Aux armes, citoyens! Formez vos bataillons! Marchons, marchons! Qu'un sang impur abreuve nos sillons!More join in until the two standing Burmese are faced with a wall of song. They are released and they stumble backward, falling silent, eyes wide. "You people are crazy!" one yells, but he cannot even hear his own voice over the synchronized din and it unnerves him. They spill out of the bikefield as they scoop up their fallen lieutenant between them, struggling to catch up with the fleeing kid who's already half a block away up Madison Avenue.
The crowd roars. They push in, clapping Luc on the shoulders and back. One of them presses a coin into Luc's palm, and then another. "No, no," says Luc hoarsely, his last drop of energy spent. He wilts against Dade, holding the bike's handlebars for support. "Keep your moneys, you people," says Luc, shaking his head and trying to hand the coins back. "Les Bicyclettes Libres ask nothing from you."
A one-eyed man with a shaved head thrusts a quarter at him. "Maybe you're not asking, Frenchy, but we're giving."
Luc shakes his head again.
Dade squeezes Luc's arm. "Look," he says, "think of your boy. Take the damn money."
The woman from the back of the crowd forces a handful of nickels at him. "That was a real pretty song," she says. "What's it all on about?"
"Reclaiming life from the tyranny," whispers Luc. "Standing up for the freedom."
"Fucking A," says Dade.
They spend the rest of the day riding, trading off mounts for tours on watch, eyes peeled for signs of Kala Kala. Those on the bikes split their spoils with their guards and then switch places, passing off parasols. A couple of false sightings are called, but even as the sun begins to dip Kala Kala has yet to actually return. A buzz of optimism suffuses the court. People even tell jokes, laugh a bit. Many of them hum or whistle mangled variations of La Marseillaise as they pedal.

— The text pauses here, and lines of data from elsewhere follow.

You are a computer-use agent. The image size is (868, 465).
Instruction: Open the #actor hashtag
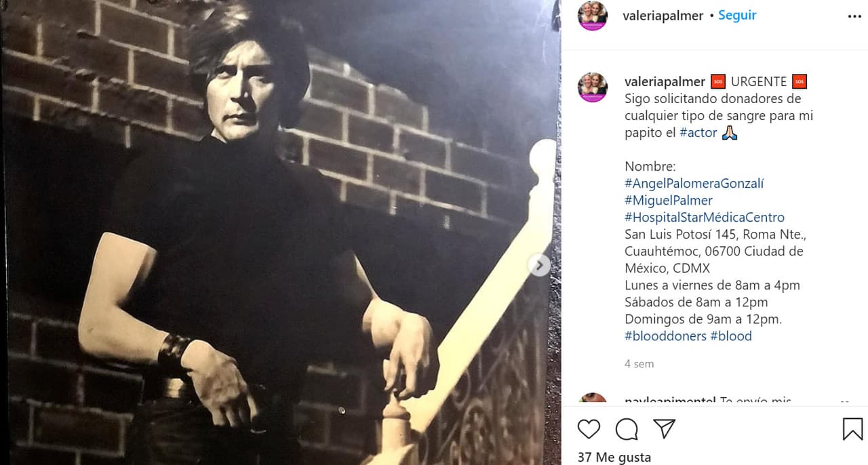click(x=698, y=132)
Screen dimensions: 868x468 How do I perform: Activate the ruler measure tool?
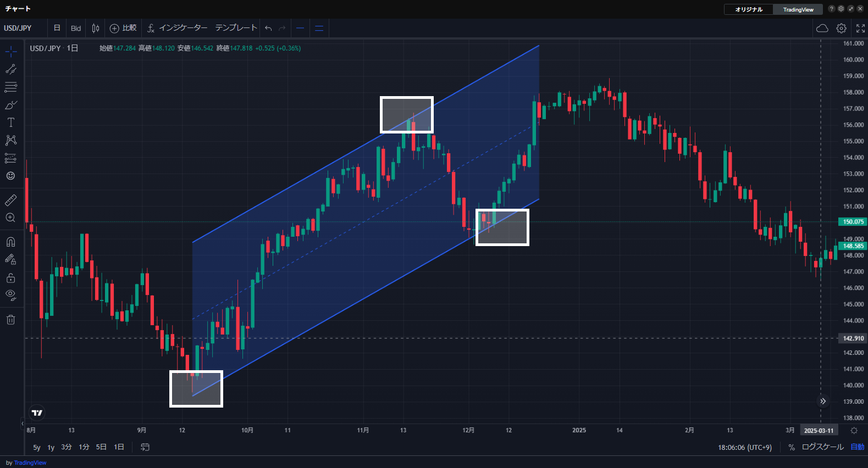pyautogui.click(x=10, y=200)
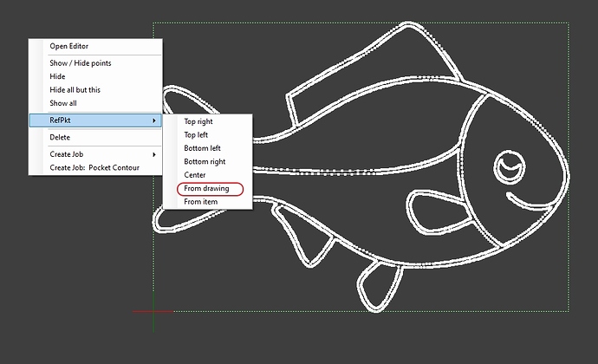
Task: Choose Hide all but this
Action: coord(75,89)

At twilight they hurry home ahead of the night's predators. Luc and Dade linger, drinking bottles of water like princes, their shadows long and purple on the sidewalk. "That was some day, huh?" says Dade.
Luc nods. "Some day, my friend," he agrees, "but tomorrow might not be so good. Kala Kala, she is not giving up without the fight."
"They're scared of us," Dade points out.
"They won't be for long," says Luc. "We've bought just one day."
"Yeah," says Dade, "but it was one helluva day."
Luc can't help but smile. "Yes indeed," he says airily, watching birds circle home to their nests in the skyscrapers. "Yes indeed, my friend. It was."
Luc Drapeau walks home with heavy pockets and a light heart.
4 comments:
Dear Simon,
La Marseillaise (.WAV file)
Love,
Cheeseburger Brown
ride up, Les Bicyclettes Libres! Quite the exciting episode. At first it was slightly abrupt how the crowd turned from fearing the Kala Kala to against them but then I got caught up with the story.
Enjoy your function. Fun thing to do at a opening - convince people you own the place, convince you are a celebrity on a made up TV show, pretend you walk in by accident, pretend you know everyone, steal as much swag as possible.
Reminiscent of the whistling scene in SoS? Well, not exactly. Liked it, though.
Great chapter, CBB.
Simon, I'm betting on the swap.
mark -- interesting idea. I'll bet this song would have worked for Simon too.
CBB, I wish I could be there; Dallas is a bit far though, and we're iced down again today.
Man, what a rush. This one just keeps pulling me in. I just hope we have enough chapters left for the nadir (if we haven't hit it already) AND the triumph.